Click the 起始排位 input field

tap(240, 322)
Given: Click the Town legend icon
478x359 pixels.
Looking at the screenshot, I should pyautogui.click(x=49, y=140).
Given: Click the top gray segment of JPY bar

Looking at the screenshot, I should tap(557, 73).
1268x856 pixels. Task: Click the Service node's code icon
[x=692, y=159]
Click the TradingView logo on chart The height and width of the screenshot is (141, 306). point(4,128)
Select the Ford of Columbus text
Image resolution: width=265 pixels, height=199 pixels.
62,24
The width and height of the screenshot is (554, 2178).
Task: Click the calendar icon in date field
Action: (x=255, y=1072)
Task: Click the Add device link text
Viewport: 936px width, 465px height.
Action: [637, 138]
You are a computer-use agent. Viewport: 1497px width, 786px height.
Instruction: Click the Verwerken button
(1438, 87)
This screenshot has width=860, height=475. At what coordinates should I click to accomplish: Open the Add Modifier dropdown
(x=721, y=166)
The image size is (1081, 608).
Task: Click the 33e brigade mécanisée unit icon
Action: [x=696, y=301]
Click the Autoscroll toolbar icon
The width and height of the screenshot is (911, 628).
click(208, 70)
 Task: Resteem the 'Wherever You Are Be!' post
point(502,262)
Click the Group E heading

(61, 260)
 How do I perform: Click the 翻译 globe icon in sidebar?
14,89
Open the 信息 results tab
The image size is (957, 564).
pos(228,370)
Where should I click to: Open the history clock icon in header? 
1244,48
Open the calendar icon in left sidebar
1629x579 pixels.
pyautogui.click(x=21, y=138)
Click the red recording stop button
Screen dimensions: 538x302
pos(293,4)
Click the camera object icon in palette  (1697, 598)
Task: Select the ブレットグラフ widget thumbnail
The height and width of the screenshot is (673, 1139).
***
[WHAT IS ASKED]
Can you rewrite all of the data above as a Markdown table with the columns "Row" and "Line", numbering each line in order and leaving out the blank lines?

[RESPONSE TO THIS TASK]
| Row | Line |
|---|---|
| 1 | Click the 起始排位 input field |
| 2 | tap(240, 322) |
| 3 | Given: Click the Town legend icon |
| 4 | 478x359 pixels. |
| 5 | Looking at the screenshot, I should pyautogui.click(x=49, y=140). |
| 6 | Given: Click the top gray segment of JPY bar |
| 7 | Looking at the screenshot, I should tap(557, 73). |
| 8 | 1268x856 pixels. Task: Click the Service node's code icon |
| 9 | [x=692, y=159] |
| 10 | Click the TradingView logo on chart The height and width of the screenshot is (141, 306). point(4,128) |
| 11 | Select the Ford of Columbus text |
| 12 | Image resolution: width=265 pixels, height=199 pixels. |
| 13 | 62,24 |
| 14 | The width and height of the screenshot is (554, 2178). |
| 15 | Task: Click the calendar icon in date field |
| 16 | Action: (x=255, y=1072) |
| 17 | Task: Click the Add device link text |
| 18 | Viewport: 936px width, 465px height. |
| 19 | Action: [637, 138] |
| 20 | You are a computer-use agent. Viewport: 1497px width, 786px height. |
| 21 | Instruction: Click the Verwerken button |
| 22 | (1438, 87) |
| 23 | This screenshot has width=860, height=475. At what coordinates should I click to accomplish: Open the Add Modifier dropdown |
| 24 | (x=721, y=166) |
| 25 | The image size is (1081, 608). |
| 26 | Task: Click the 33e brigade mécanisée unit icon |
| 27 | Action: [x=696, y=301] |
| 28 | Click the Autoscroll toolbar icon |
| 29 | The width and height of the screenshot is (911, 628). |
| 30 | click(208, 70) |
| 31 |  Task: Resteem the 'Wherever You Are Be!' post |
| 32 | point(502,262) |
| 33 | Click the Group E heading |
| 34 | (61, 260) |
| 35 |  How do I perform: Click the 翻译 globe icon in sidebar? |
| 36 | 14,89 |
| 37 | Open the 信息 results tab |
| 38 | The image size is (957, 564). |
| 39 | pos(228,370) |
| 40 | Where should I click to: Open the history clock icon in header?  |
| 41 | 1244,48 |
| 42 | Open the calendar icon in left sidebar |
| 43 | 1629x579 pixels. |
| 44 | pyautogui.click(x=21, y=138) |
| 45 | Click the red recording stop button |
| 46 | Screen dimensions: 538x302 |
| 47 | pos(293,4) |
| 48 | Click the camera object icon in palette  (1697, 598) |
| 49 | Task: Select the ブレットグラフ widget thumbnail |
| 50 | The height and width of the screenshot is (673, 1139). |